Show every line of the items below that contains the word "menu". Match case exactly.
● ● ● ● ●
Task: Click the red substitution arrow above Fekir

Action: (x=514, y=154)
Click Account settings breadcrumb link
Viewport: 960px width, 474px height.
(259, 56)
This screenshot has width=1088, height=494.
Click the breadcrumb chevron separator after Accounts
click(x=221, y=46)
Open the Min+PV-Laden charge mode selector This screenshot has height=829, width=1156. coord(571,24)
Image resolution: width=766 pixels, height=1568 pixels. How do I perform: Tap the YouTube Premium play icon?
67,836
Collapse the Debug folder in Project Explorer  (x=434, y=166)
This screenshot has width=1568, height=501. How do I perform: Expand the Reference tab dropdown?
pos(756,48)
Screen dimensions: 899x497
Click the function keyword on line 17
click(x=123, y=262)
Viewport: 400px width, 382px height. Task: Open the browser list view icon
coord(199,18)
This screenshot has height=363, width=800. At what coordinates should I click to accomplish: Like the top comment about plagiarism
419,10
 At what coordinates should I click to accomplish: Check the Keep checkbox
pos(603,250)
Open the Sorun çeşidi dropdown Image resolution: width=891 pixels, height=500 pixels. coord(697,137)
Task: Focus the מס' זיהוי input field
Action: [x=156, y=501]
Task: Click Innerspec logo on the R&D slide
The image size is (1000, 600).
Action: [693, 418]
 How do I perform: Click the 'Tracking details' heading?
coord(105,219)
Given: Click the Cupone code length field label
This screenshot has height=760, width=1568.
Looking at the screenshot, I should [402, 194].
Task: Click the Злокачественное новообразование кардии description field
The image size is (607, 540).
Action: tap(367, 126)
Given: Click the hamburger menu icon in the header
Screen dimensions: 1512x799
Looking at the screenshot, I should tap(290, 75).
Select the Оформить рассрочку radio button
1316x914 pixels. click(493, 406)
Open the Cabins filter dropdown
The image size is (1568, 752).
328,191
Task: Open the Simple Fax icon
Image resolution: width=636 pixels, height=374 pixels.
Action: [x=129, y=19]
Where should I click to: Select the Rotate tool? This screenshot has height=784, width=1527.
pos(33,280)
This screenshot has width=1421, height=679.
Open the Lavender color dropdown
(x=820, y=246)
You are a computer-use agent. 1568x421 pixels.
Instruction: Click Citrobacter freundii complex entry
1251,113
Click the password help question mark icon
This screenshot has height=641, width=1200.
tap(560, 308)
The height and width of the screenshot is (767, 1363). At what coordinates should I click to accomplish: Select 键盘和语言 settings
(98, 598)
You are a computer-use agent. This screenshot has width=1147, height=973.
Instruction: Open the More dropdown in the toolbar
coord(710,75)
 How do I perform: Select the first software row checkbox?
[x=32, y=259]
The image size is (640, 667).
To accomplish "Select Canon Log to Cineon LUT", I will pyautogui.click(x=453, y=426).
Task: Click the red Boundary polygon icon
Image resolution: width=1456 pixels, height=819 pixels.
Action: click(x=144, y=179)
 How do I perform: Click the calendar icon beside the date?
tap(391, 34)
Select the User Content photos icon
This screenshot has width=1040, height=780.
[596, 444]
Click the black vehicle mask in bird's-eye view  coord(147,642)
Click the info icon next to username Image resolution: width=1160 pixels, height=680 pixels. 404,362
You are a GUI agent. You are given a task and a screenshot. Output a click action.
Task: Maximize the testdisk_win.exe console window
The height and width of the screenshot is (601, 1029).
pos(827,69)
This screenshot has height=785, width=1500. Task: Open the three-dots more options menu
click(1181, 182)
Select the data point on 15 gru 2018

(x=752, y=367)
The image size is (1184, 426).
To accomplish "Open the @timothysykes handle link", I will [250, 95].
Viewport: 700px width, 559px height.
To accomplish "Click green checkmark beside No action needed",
● ● ● ● ●
*Response to this exercise*
Given: Click the hamburger menu icon in the header
This screenshot has height=785, width=1500. Task: Open the three-dots more options menu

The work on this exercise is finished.